Al di là del settore in cui operano e del posizionamento geografico (domina l’Île de France, la regione intorno a Parigi), è interessante analizzare da dove arrivano i 61 fondatori e co-fondatori. I dati di Figaro Étudiant mettono in luce il ruolo centrale delle grandes écoles. Spicca l’École normale supérieure, al primo posto con quattro laureati alla pari con Hec, seguite da Polytechnique a tre (come l’Escp). Montpellier Business School, che non è grande école, fa quasi da intrusa in questa lista, dove appaiono anche l’Essec, Em Lyon, l’École des Ponts ParisTech, l’Edhec e l’Insead.

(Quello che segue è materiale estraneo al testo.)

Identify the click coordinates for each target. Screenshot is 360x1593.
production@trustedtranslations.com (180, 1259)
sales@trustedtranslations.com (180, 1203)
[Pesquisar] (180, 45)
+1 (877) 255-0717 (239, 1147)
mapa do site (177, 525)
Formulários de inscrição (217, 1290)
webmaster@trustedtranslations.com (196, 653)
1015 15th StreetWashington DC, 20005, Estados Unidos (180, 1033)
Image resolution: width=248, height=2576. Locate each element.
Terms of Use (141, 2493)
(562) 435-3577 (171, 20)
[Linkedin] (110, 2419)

I campioni della French Tech sono per lo più secchioni, che sempre più spesso seguono una duplice formazione economia-ingegneria, come Hec+Polytechnique o Hec+CentraleSupélec. E non sono rari coloro che hanno proseguito anche oltre, come David Khuat-Duy di Ivaula (dottorato a Paris Dauphine) o il normalien Frédéric Mazzella di BlaBlaCar col master di Stanford. A fare da parziale contraltare, tre autodidatti che si sono fermati prima del bac.

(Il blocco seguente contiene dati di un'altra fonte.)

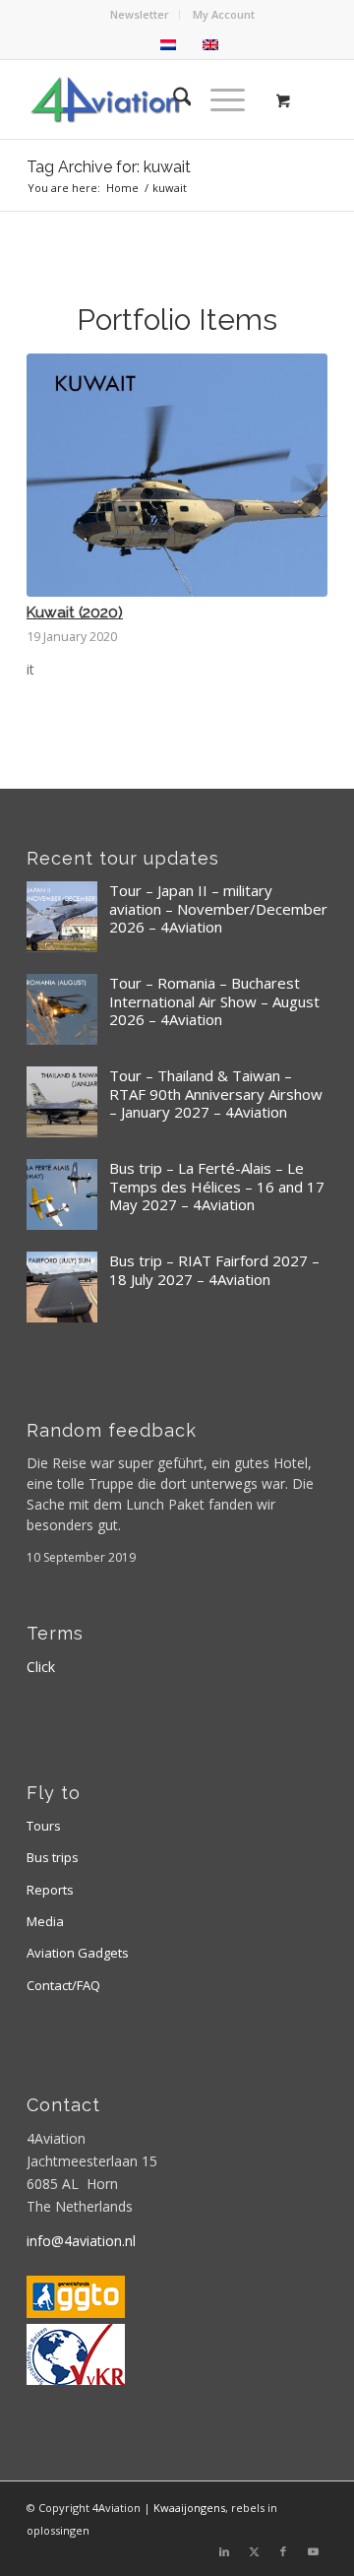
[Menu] (218, 99)
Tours (44, 1826)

Un pilastro dell’ecosistema francese sono gli incubatori che le grandes écoles mettono a disposizione degli allievi. Essec Ventures, per esempio, ha accolto Jonathan Cherki e la sua Contentsquare. Senza dimenticare eFounders, uno startup studio che dal 2011 ha generato 28 iniziative, tutte specializzate nel SaaS, modelli di software basati sull’abbonamento. Tra cui Aircall e Spendesk, uno dei pochi unicorni fintech a essersi sviluppato all’estero (metà della clientela è in Germania e Regno Unito), mentre la maggioranza hanno difficoltà nella fase di internazionalizzazione. Il governo le sostiene in maniera attiva, in particolare con la diplomazia economica affidata al segretario di Stato per la transizione digitale (Cédric O) che organizza la presenza tricolore al Es di Las Vegas.

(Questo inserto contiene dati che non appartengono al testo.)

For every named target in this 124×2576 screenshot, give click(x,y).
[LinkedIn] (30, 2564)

Poco prima dell’apparizione del Covid-19, Emmanuel Macron aveva fissato l’obiettivo di avere 25 licornes entro il 2025. È stato raggiunto in grande anticipo, malgrado la recessione, anche grazie al piano Deep Tech del 2019, dotato di 2,5 miliardi per incoraggiare gli scienziati a trasformarsi in imprenditori. Eppure nel 2021 la Francia è stata superata da Regno Unito (32,4 miliardi di euro, + 155% sul 2020) e Germania (16,2 miliardi, + 209%) e non appare nella Top 10 delle più grandi operazioni dell’anno, capeggiata dalla svedese Northvolt di cui si è trattato su queste colonne la settimana scorsa. Questi tre Paesi, insieme a Svezia e Olanda, concentrano due terzi dei 115 miliardi raccolti in Europa nel 2021 – il confronto con l’Italia è doloroso e del resto solo Satispay appare nel ranking Cb Insights delle 38 startup continentali con maggiore valorizzazione. Ora Parigi sta spingendo l’acceleratore, allocando 5 miliardi (2 in crediti agevolati e 3 in equity) per le startup nel piano di rilancio France 2030.

Tutto ciò da nuovo vigore alla mission French Tech, cioè l’unità specializzata di giovani funzionari con le competenze classiche per gestire le politiche pubbliche, ma anche quelle nuove necessarie per concepire, promuovere e finanziare programmi del digitale. Non a caso la loro sede si trova a Station F, il più grande campus di start up al mondo. È probabile che vadano spesso alla Felicità, l’attigua pizzeria Xxl di un’altra avventura imprenditoriale (del tutto materiale), Big Mama. Una catena che sta aprendo in tutta Europa e che sarebbe potuta essere italiana e invece è francese – ma questa è un’altra storia.